27 février 2026 par Floréal
Avec le non-regretté Le Pen père, nous fûmes habitués à subir de régulières sorties nauséabondes flirtant de manière poussée avec l’antisémitisme. Mais du moins n’étions-nous pas surpris que ces allusions malodorantes proviennent de cette extrême droite pour qui la haine des Juifs était et demeure dans sa nature profonde.
Désormais, c’est du côté de la gauche dite radicale et principalement de Mélenchon et de quelques-uns ou unes de ses groupies qu’il nous faut supporter de tout aussi régulières et immondes saillies du même ordre.

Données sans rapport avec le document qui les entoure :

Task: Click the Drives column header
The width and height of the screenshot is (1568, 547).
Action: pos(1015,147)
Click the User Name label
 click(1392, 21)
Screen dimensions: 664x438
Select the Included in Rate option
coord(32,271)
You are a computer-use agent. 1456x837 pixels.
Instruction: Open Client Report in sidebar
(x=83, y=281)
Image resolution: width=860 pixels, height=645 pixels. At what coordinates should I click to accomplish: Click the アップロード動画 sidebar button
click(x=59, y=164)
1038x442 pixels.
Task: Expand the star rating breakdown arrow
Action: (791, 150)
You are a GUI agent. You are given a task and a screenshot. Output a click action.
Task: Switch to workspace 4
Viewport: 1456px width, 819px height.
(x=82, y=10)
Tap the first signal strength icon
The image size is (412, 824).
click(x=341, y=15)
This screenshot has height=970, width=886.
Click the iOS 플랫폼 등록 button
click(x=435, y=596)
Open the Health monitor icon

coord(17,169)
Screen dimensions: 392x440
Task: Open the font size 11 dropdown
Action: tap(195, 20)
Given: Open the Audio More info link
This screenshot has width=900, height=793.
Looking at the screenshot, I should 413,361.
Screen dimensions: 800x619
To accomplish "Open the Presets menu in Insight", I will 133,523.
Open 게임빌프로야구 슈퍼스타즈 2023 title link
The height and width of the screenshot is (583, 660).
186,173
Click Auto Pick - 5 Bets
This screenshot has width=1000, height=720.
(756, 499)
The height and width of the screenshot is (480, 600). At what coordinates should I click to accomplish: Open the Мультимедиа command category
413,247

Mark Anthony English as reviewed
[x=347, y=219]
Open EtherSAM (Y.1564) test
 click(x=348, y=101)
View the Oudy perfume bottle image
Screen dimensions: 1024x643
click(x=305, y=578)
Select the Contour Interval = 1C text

En ironisant lourdement sur la prononciation du nom Epstein, lors du meeting tenu hier à Lyon, le gourou de LFI n’a aucunement « dérapé », comme ont coutume de l’affirmer bien des observateurs de l’actualité politicienne. Comme Le Pen père avant lui, Mélenchon, qui n’est pas stupide, n’est en rien adepte de l’improvisation et ses propos sont savamment choisis avant d’être prononcés. En ce sens, son « humour » soralien se situe dans la droite ligne d’une politique de provocations verbales suivie depuis plusieurs années maintenant et qui l’a déjà amené à proférer d’autres insanités du même genre, que continuent d’excuser ou d’approuver ceux qui, comme lui, ne veulent voir de l’antisémitisme nulle part.
Il paraît que Mélenchon a choisi de dire pain au chocolat, car chocolatine ça fait russe.